1) Fixed, high-speed (2 GHz), top-level interconnect in the form of any-to-any cross-connect switch. Not an FPGA thing. Found in some NPs.

2) Flexible, highly-configurable, multi-standard I/O that covers the gamut of single-ended, differential and terminated options. This I/O sports built-in flops (SDR and DDR), FIFOs, DLLs and ECC logic (!!!). Not found in NP. Taken from FPGA, but enriched and expanded.

3) An assortment of configurable, global and local clocks, with PLLs, dividers, skew management and clock gating elements. Again, not found in NP, typical of FPGA, except that these clocks can entertain 2GHz (!)

4) One Configurable Packet Processor engine. Consists of programmable Packet Parser, Reconfigurable Arithmetic Unit and Reconfigurable(!) CAM block. Not found in FPGA. Typical of NP, with caveat that Cswitch's packet engine is more configurable.

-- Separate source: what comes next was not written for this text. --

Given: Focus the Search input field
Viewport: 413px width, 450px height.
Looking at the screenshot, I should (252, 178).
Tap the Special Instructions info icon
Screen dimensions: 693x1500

5) Handful of fast (1Gbps/pin), multi-standard controllers for external memories (DDR1/2, QDR1/2, RLDRAM1/2). Typical of NP. Also found in FPGA, but Cswitch wins on speed, variety and number of available memory controllers.

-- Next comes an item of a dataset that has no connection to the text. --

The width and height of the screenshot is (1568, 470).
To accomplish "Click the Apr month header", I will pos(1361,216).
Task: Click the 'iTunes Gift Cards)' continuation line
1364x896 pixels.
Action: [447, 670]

6) Few dozen SerDes with MACs, including 10GE and PCIe. NP normally does not have this many SerDes, while high-end FPGA may have comparable number of them, but far fewer MAC blocks, if at all.

7) Thousands of Programmable Logic Blocks (at 500MHz) with hundreds of both fine and course-grained, single and dual-port Memory Blocks at incredible 1GHz (!), some with built-in FIFO controller. Typical for FPGA. Not found at all in NP. FPGA normally possesses more logic and memory blocks than this, but cannot entertain the Cswitch speeds.

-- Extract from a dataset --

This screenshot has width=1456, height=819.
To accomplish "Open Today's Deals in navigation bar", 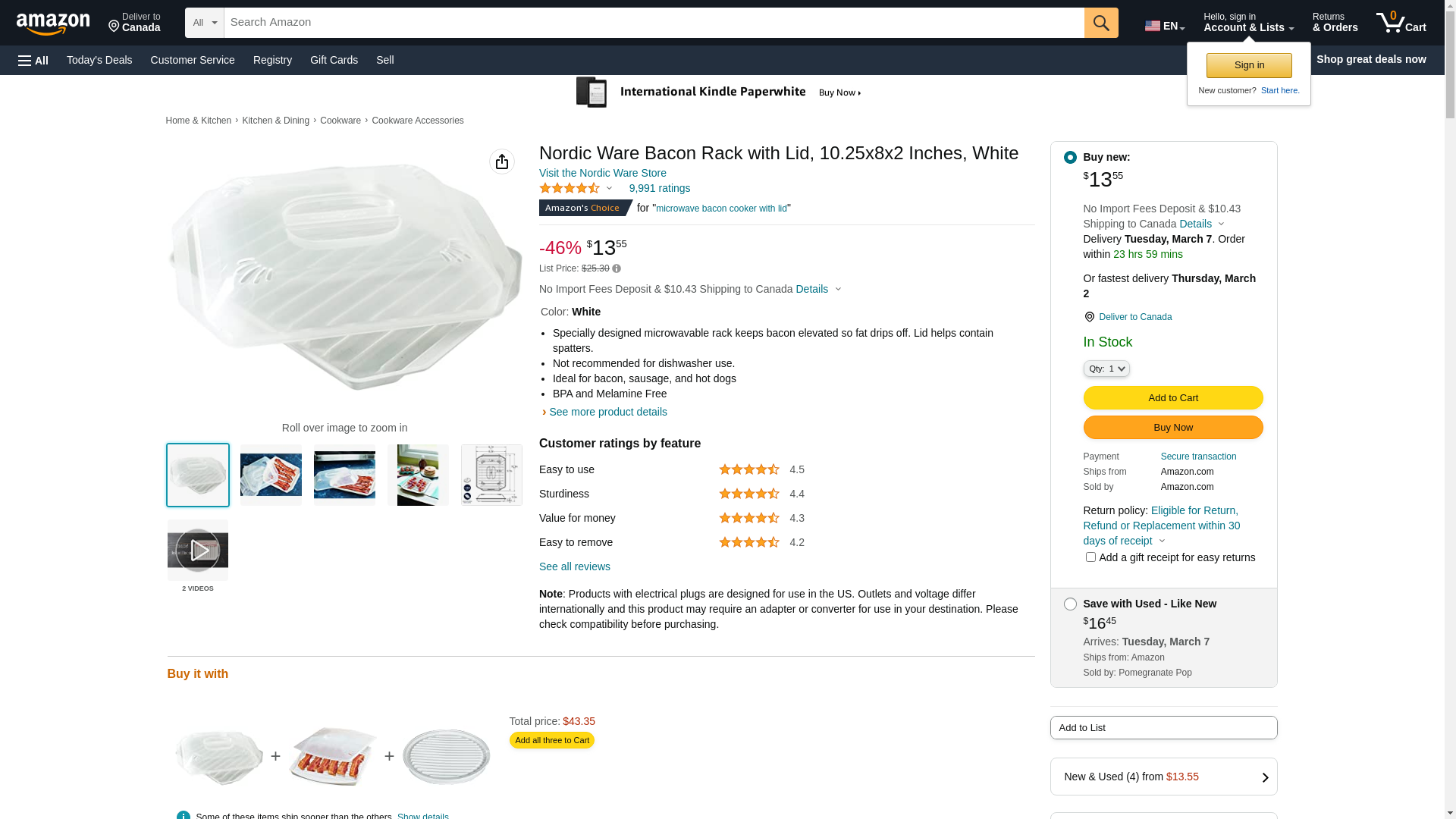I will pyautogui.click(x=99, y=60).
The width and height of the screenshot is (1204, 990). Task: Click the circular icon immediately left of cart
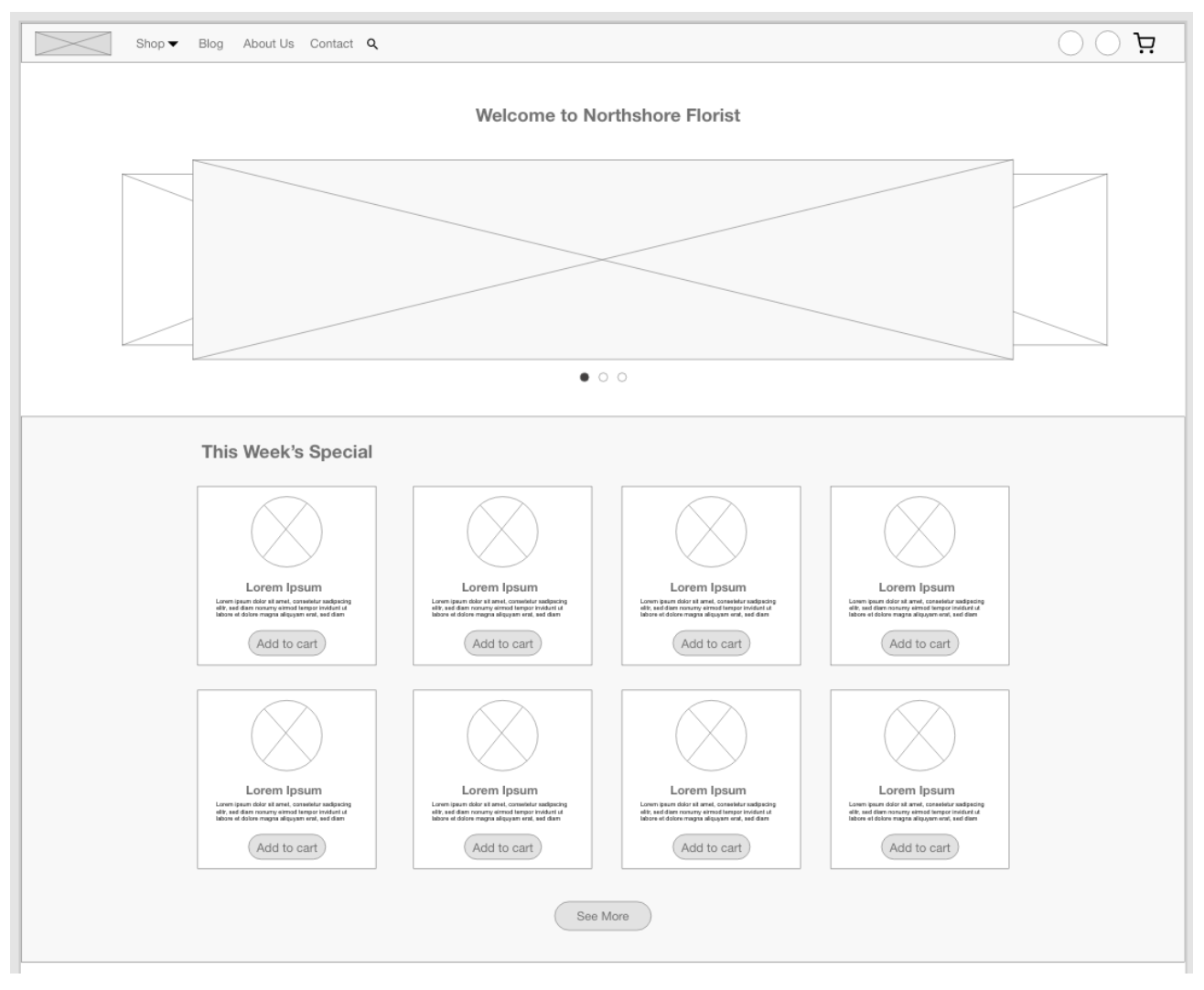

8) Cswitch design flow is hardware/FPGA-centric, with RTL and synthesis acting as the main implementation vehicle and C compiler/debugger for the Packet Processor engine (NP flow) standing on the side. The compiled C binary is merged with main flow via an HDL wrapper.

This NPGA guy from Cswitch is quite a character, isn't it, esp. knowing that it is carved out of the aging 90nm stock.

Stay tuned for another recent FPGA-ish mutant with similarly strong personality...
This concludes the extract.